The Sacramental Leadership of the Priest - Prof. Michael F. Hull, New York

Jesus Christ is priest, prophet, and king. Through their ordination and its concomitant ontological change, priests are so formed to Christ that it becomes theirs to act as "other Christs" in the triple office of sanctifying (munus sanctificandi), teaching (munus docendi), and governing (munus regendi). It is through their ordination that priests "are configured to Christ in such a way that they are able to act in the person of Christ the head" (Lumen gentium, n. 28 and Presbyterorum ordinis, nn. 2 and 13). The principal realization of action in persona Christi is the confection of the Holy Eucharist. For it is to the Eucharist that "the other sacraments, and indeed all ecclesiastical ministries and works of the apostolate are bound up and directed" (PO, n. 5 and cf. St. Thomas Aquinas, Summa theologiae, III, q. 73, art. 3). It is from the sacrificial altar that the sacramental leadership of the priesthood flows, and it is at the altar that sacramental leadership is manifested.

That same sacramental leadership extends itself to fashion the role of the priest in the life of the Church. It is the priest, as a sharer in Christ’s priesthood, who is not only able to offer the Sacrifice of the Mass, but is also able to extend the healing mercy of God in the Sacraments of Penance and Extreme Unction (Matt 16:18-19 and Jas 5:14-15). It is the priest, as a sharer in Christ’s prophetic mission, who is able to speak in the name of Christ and His Church by preaching and teaching (PO, n. 5). And it is the priest, as a sharer in Christ’s kingship, who may exercise governance so that only a priest may be the pastor of souls or hold the episcopal office (PO, nn. 6 and 7). The indelible spiritual character of ordination enables and facilitates the priest’s responsibility in the sacramental mission of the Church.

In fact, the indelible mark on the souls of priests is a unique sign and symbol of Christ’s continued presence in His Church. As expressed so beautifully in the Letter to the Hebrews, Jesus Christ is the high priest whose singular sacrifice on Calvary effected the salvation of all men once and for all insofar as He offered up Himself (7:26-28). This once-and-for-all sacrifice is re-presented in each and every Mass celebrated by the priests of the Church. Since the Eucharist is "the source and summit of the Christian life" (LG, n. 11), the sacramental leadership of the priest is immediately apparent as he utters the words of consecration and distributes the sacred species to the mystici corporis Christi.
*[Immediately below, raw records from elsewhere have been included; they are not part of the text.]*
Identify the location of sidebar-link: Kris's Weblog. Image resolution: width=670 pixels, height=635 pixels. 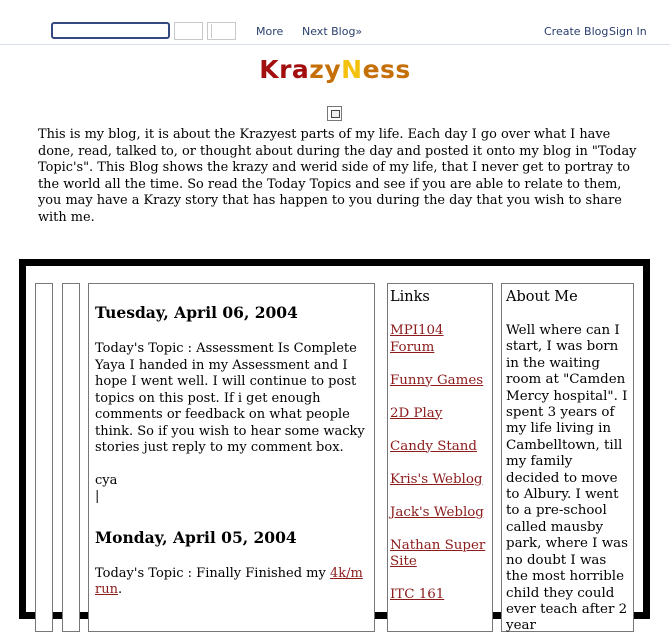
(436, 480).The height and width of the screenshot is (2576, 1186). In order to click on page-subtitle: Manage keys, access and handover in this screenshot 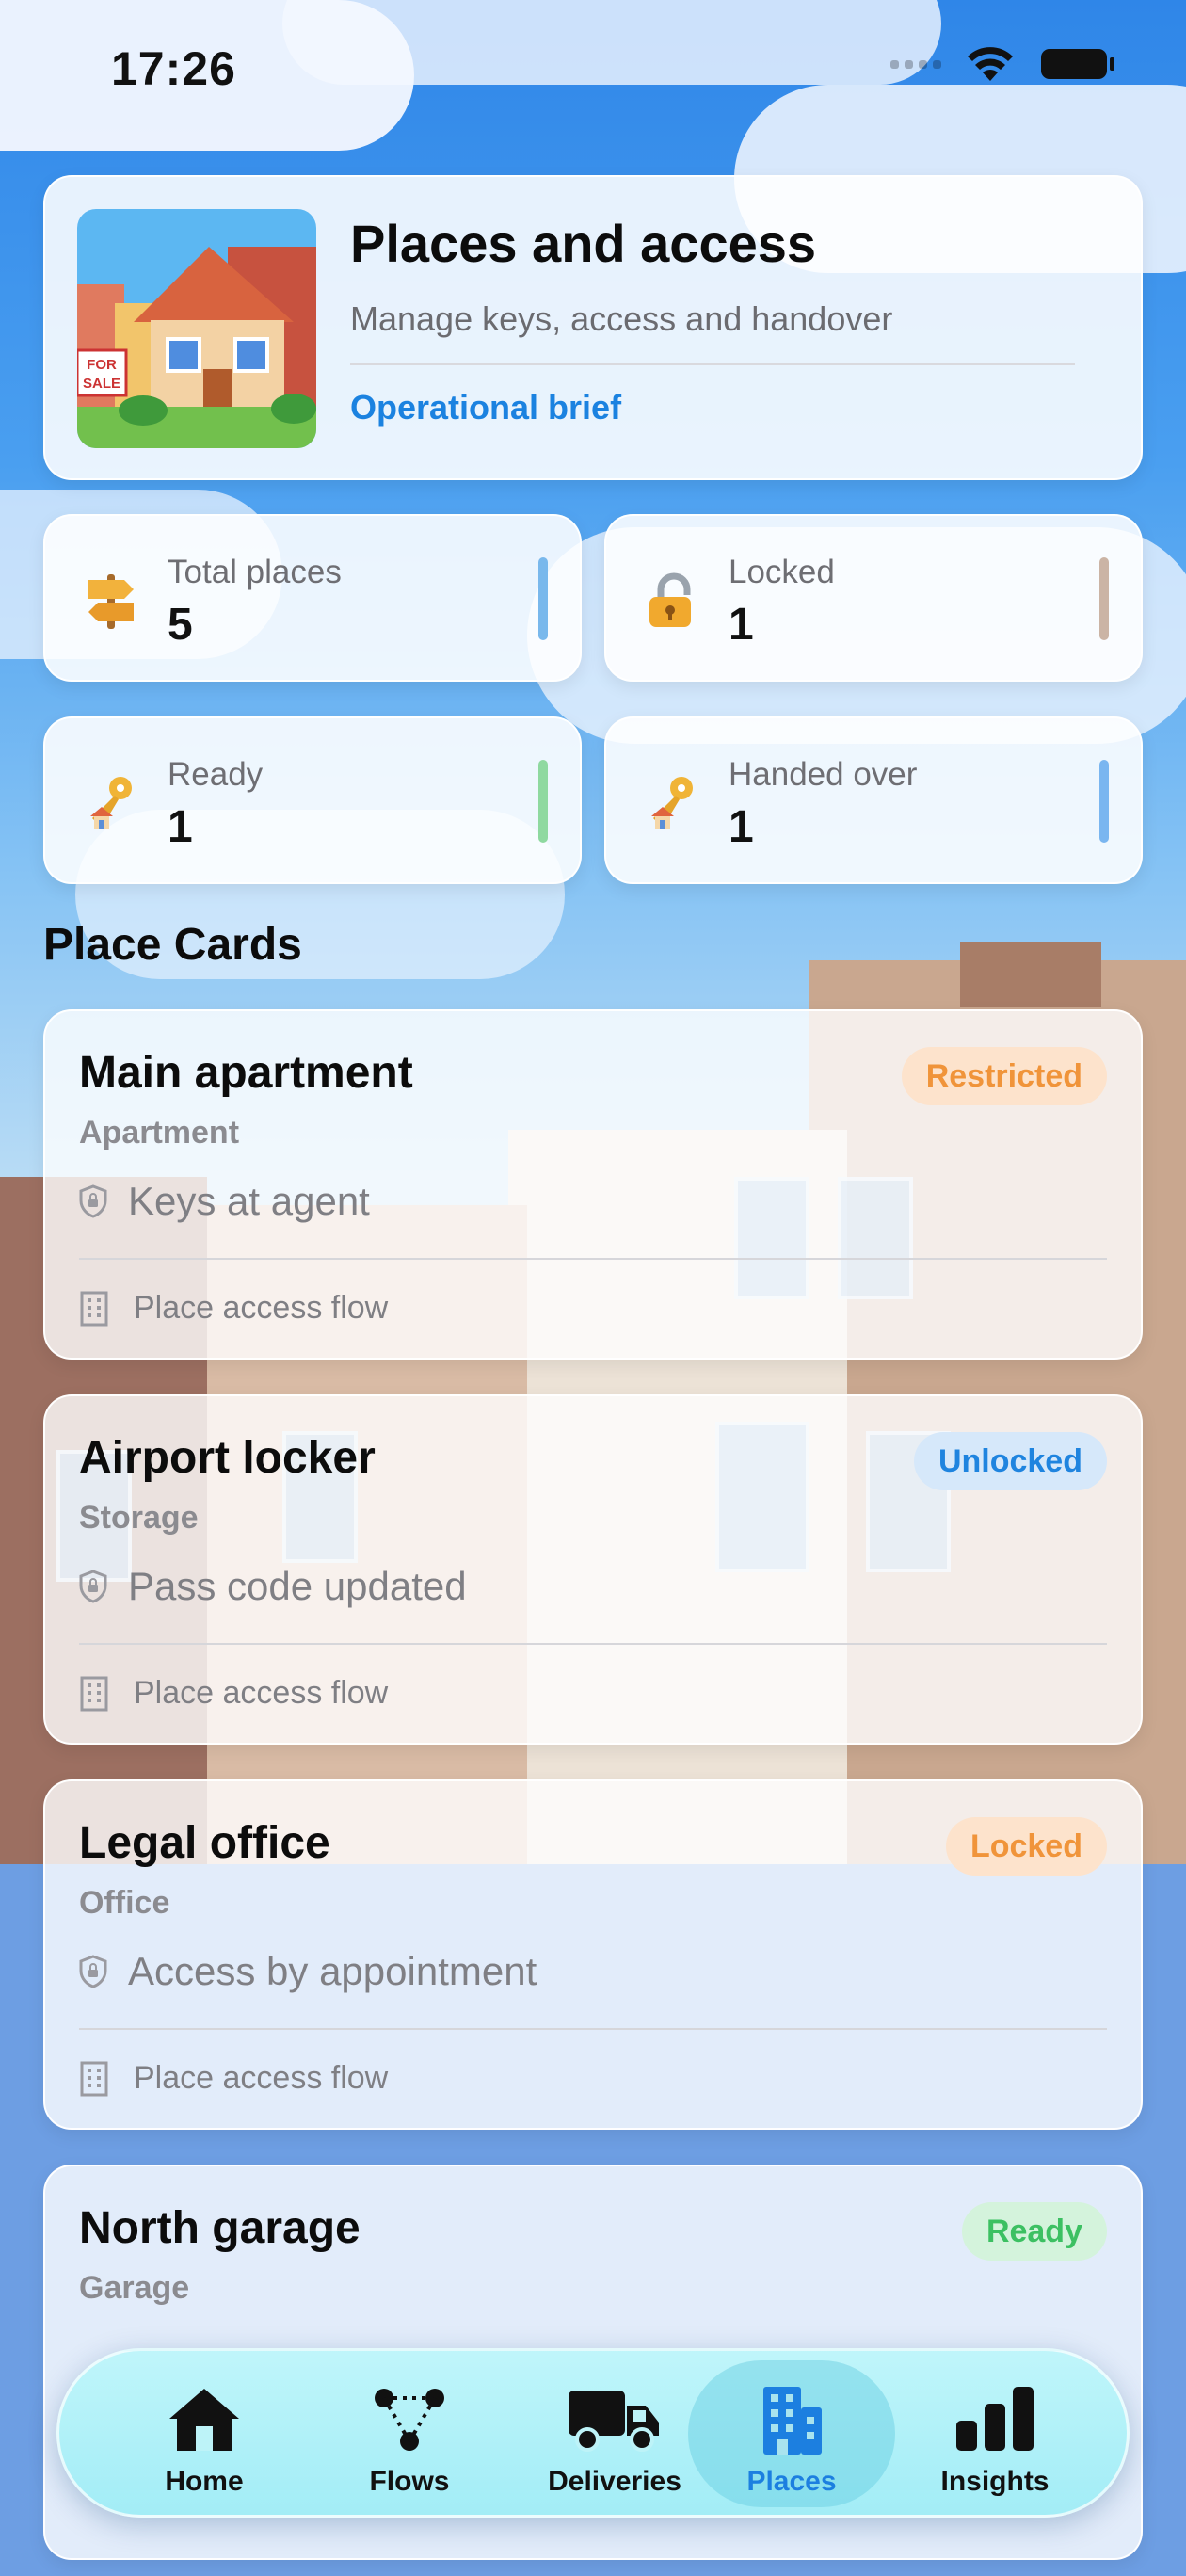, I will do `click(622, 318)`.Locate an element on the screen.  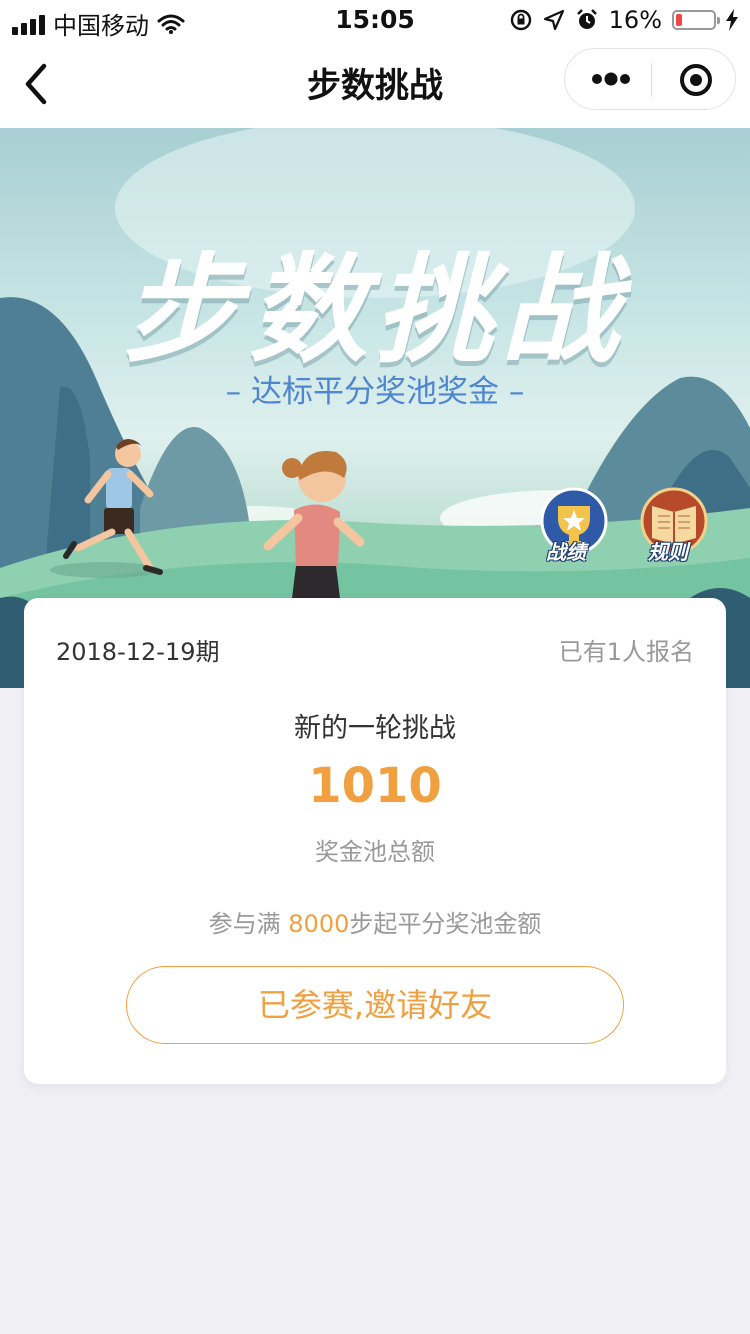
period-label: 2018-12-19期 is located at coordinates (138, 652).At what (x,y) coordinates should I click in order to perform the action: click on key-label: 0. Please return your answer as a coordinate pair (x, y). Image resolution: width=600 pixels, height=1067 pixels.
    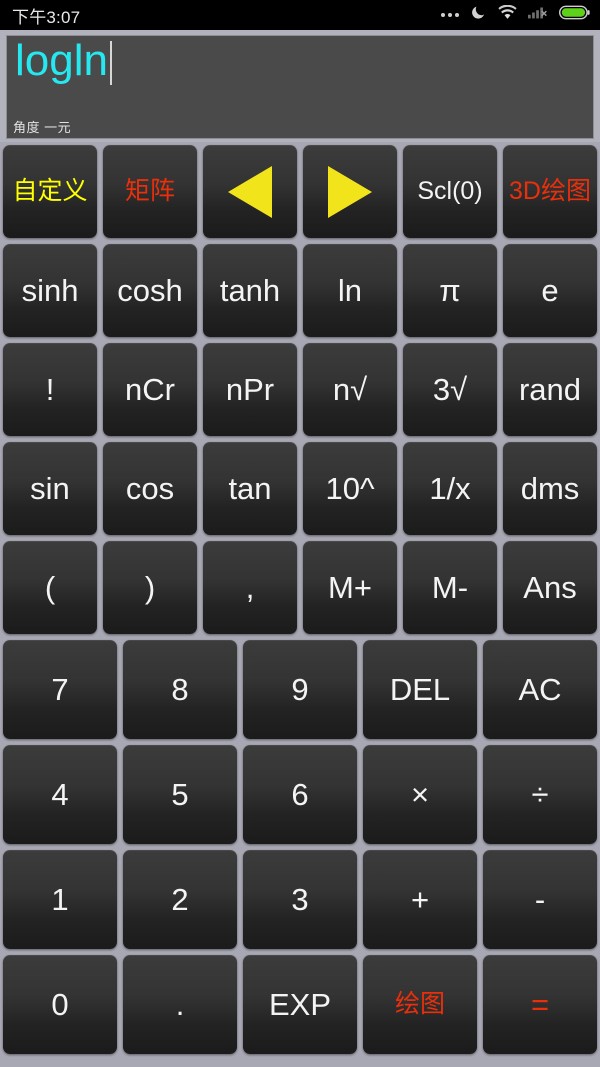
    Looking at the image, I should click on (60, 1004).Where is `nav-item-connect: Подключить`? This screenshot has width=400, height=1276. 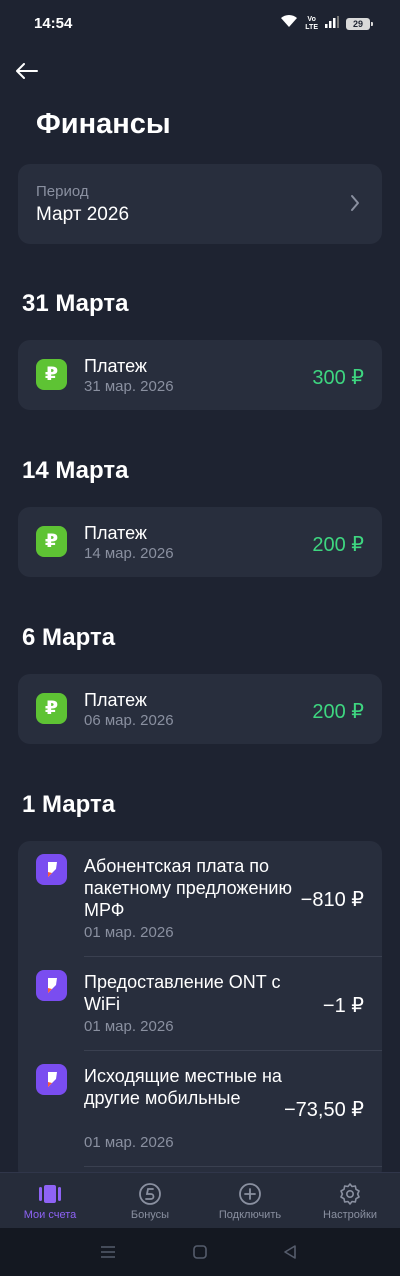 nav-item-connect: Подключить is located at coordinates (250, 1201).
"For priests, as ministers of sacred things, are first and foremost ministers of the Sacrifice of the Mass: the role is utterly irreplaceable, because without the priest there can be no eucharistic offering" (Pastores dabo vobis, n. 48). This utterly irreplaceable role of the priest is the foundation of his part in Christ’s plan for the salvation of the world through the Church. At once, the priest’s role is not only holy but central. It finds its origin and its end in the sacraments, and it finds itself at the epicenter of the divine eucharistic mystery. The priest, then, by virtue of his ordination is a sacramental leader in the Church, an alter Christus, whose sacred duty it is "to proclaim the Lord’s death until He comes" (1 Cor 11:26).